## Provided material
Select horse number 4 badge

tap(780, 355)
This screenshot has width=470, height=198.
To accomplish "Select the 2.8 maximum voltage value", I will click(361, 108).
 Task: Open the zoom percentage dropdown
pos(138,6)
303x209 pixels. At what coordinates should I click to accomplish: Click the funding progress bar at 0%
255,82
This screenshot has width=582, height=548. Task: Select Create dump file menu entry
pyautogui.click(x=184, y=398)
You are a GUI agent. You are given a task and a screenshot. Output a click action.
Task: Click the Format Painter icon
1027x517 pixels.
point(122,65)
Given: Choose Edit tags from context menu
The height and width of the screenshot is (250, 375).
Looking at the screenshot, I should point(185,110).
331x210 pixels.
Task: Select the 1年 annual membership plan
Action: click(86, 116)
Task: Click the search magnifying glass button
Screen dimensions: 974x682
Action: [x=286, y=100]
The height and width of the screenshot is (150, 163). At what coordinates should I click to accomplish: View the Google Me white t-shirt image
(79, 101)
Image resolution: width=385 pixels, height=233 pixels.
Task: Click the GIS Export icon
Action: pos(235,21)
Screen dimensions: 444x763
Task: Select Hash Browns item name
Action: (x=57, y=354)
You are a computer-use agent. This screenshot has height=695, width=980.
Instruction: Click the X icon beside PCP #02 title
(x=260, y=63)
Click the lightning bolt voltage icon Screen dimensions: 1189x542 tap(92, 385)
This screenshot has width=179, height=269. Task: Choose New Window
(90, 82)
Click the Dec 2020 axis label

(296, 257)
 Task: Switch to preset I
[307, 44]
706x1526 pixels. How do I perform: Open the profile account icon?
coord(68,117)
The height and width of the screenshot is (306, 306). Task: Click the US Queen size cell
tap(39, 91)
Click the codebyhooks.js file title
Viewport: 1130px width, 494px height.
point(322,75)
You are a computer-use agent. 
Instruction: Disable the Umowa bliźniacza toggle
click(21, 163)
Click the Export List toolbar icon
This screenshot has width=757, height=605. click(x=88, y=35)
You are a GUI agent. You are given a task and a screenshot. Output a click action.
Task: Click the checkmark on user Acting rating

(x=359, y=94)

## What the exercise asks
The answer should consist of all the lines above, retyped exactly.

## Finished task
Select horse number 4 badge

tap(780, 355)
This screenshot has width=470, height=198.
To accomplish "Select the 2.8 maximum voltage value", I will click(361, 108).
 Task: Open the zoom percentage dropdown
pos(138,6)
303x209 pixels. At what coordinates should I click to accomplish: Click the funding progress bar at 0%
255,82
This screenshot has width=582, height=548. Task: Select Create dump file menu entry
pyautogui.click(x=184, y=398)
You are a GUI agent. You are given a task and a screenshot. Output a click action.
Task: Click the Format Painter icon
1027x517 pixels.
point(122,65)
Given: Choose Edit tags from context menu
The height and width of the screenshot is (250, 375).
Looking at the screenshot, I should point(185,110).
331x210 pixels.
Task: Select the 1年 annual membership plan
Action: click(86, 116)
Task: Click the search magnifying glass button
Screen dimensions: 974x682
Action: [x=286, y=100]
The height and width of the screenshot is (150, 163). At what coordinates should I click to accomplish: View the Google Me white t-shirt image
(79, 101)
Image resolution: width=385 pixels, height=233 pixels.
Task: Click the GIS Export icon
Action: pos(235,21)
Screen dimensions: 444x763
Task: Select Hash Browns item name
Action: (x=57, y=354)
You are a computer-use agent. This screenshot has height=695, width=980.
Instruction: Click the X icon beside PCP #02 title
(x=260, y=63)
Click the lightning bolt voltage icon Screen dimensions: 1189x542 tap(92, 385)
This screenshot has width=179, height=269. Task: Choose New Window
(90, 82)
Click the Dec 2020 axis label

(296, 257)
 Task: Switch to preset I
[307, 44]
706x1526 pixels. How do I perform: Open the profile account icon?
coord(68,117)
The height and width of the screenshot is (306, 306). Task: Click the US Queen size cell
tap(39, 91)
Click the codebyhooks.js file title
Viewport: 1130px width, 494px height.
point(322,75)
You are a computer-use agent. 
Instruction: Disable the Umowa bliźniacza toggle
click(21, 163)
Click the Export List toolbar icon
This screenshot has width=757, height=605. click(x=88, y=35)
You are a GUI agent. You are given a task and a screenshot. Output a click action.
Task: Click the checkmark on user Acting rating

(x=359, y=94)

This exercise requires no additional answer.